@samdk, thank you for your comments. This point has been raised in the discussion above and also in some other forums, where several people have felt that I should be recommending a slower hashing algorithm than SHA-1. It’s a valid point, but I think in practice, the gains are fairly small and there are also some drawbacks that the advocates of these algorithms don’t always consider. Here is some of my reasoning:
I absolutely agree that slower is better when it comes to passwords. But slow does not mean impossible. Take the following example. Say we have a moderate user database of 50,000 records, and that an attacker can perform a SHA-1 hash in 1ms. Taking a dictionary of 1000 common passwords, he can generate a custom rainbow table in one second, compare to the database and probably recover a fair number of passwords unless the application enforced strict complexity requirements. This is assuming that the attacker has access to the application code and the salt, a point which I’ll address in a moment. Alternatively, say we’re using bcrypt with a cost factor that requires 100ms for the attacker to process. Using the same 1000-word dictionary, it will now take the attacker 58 days to run the entire list. More difficult, yes, but not infeasible. And that’s assuming that he has to process the list serially. Parallelizing the operation would make it considerably faster, and this is easy with modern GPUs and services like EC2, exactly as you pointed out.

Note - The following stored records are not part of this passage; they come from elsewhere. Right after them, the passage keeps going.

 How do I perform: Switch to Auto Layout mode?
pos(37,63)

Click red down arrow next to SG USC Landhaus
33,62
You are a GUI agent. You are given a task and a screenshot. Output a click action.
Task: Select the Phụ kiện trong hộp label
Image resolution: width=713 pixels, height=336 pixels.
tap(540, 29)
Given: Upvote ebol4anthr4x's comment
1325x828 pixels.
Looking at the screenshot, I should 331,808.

So the slower algorithms have a benefit, but they’re not going to render an attack impractical. Changing the numbers, of course, changes the outcome. A smaller user database will be run faster, and a larger one will take longer. A dictionary of 500 words might yield almost as many results as a larger one. And it’s worth noting that an attacker doesn’t have to exhaust the database to start using information maliciously. You could give bcrypt a higher cost factor, but you’re going to impact legitimate application performance if you take it very far.

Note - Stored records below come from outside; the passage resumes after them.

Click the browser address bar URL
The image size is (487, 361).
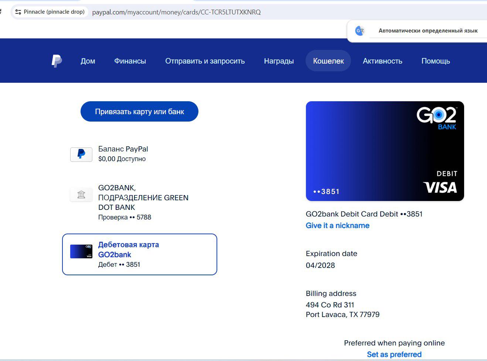tap(176, 12)
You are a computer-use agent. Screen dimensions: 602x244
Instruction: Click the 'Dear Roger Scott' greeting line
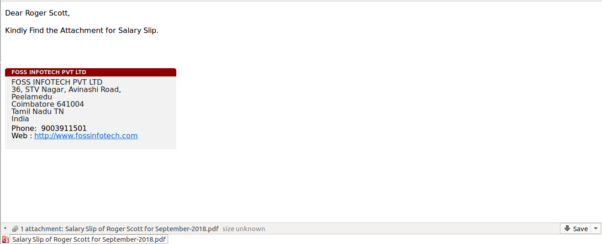[37, 13]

Now to drawbacks. These functions can be complex to implement, for various reasons. Often they rely on libraries installed at the OS level. For example, PHP’s crypt() function did not have an internal implementation prior to v5.3. In earlier versions, it would simply rely on the OS, and if your OS didn’t support Blowfish, PHP would just fall back on DES, which as we know has serious problems. There are a *lot* of servers running versions of PHP older than 5.3. And crypt()-based functions can be especially problematic on Windows, since they’re generally rooted in a *nix library. The MySQL ENCRYPT() function simply doesn’t work on Windows, for example, so portability can be a problem. Web developers are not always in control of the operating systems on which their apps depend, and adding complexity makes people less likely to do anything at all. I’d rather have them use an algorithm that’s broadly supported even if it’s faster.

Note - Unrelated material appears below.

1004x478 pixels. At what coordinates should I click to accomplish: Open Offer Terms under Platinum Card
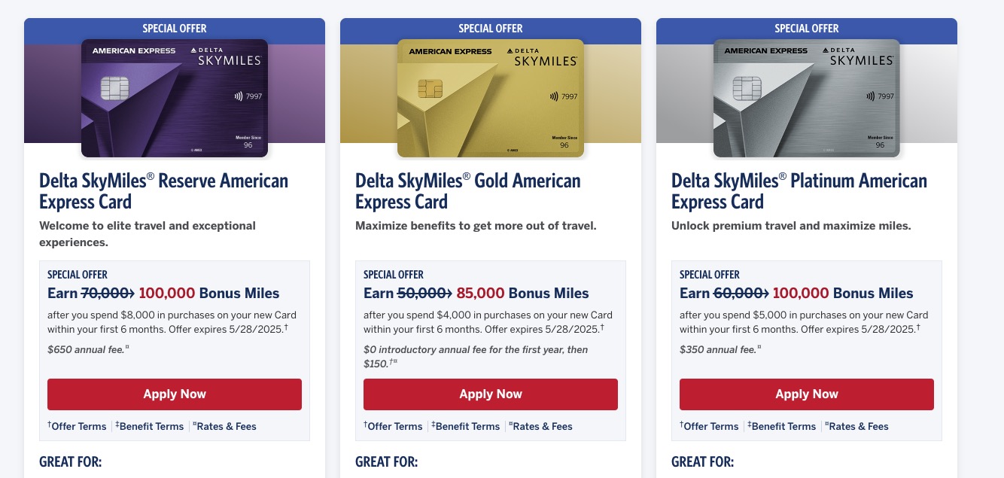click(x=710, y=426)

Finally, as I’ve pointed out before, these functions store the salts and algorithm identifier along with the passwords. That means that unless you *also* use an application-level salt, an attacker who accesses the database has all the information he needs to perform an attack. But a database may be compromised through SQL injection, or from a backup file, or because a management tool was compromised. It is far from given that an attacker who has the database owns the entire machine or even the application code. With a salt that’s stored separately at the application layer, the attacker who has only the database has zero chance of recovering any passwords. Not only does he not have the salt, he doesn’t know its length or how it’s combined with the passwords. Now we certainly shouldn’t be over-reliant on obscurity, but compartmentalizing the salt away from the result, and guarding it like you would guard a symmetric key, at least narrows the type of attack that’s required.
You can certainly do both, of course, and use a global salt along with individual salts—those individual salts will definitely increase the attacker’s time requirement. In the end, though, any hash will be crackable by an attacker who has complete system access, as long as the application allows dictionary words to be used.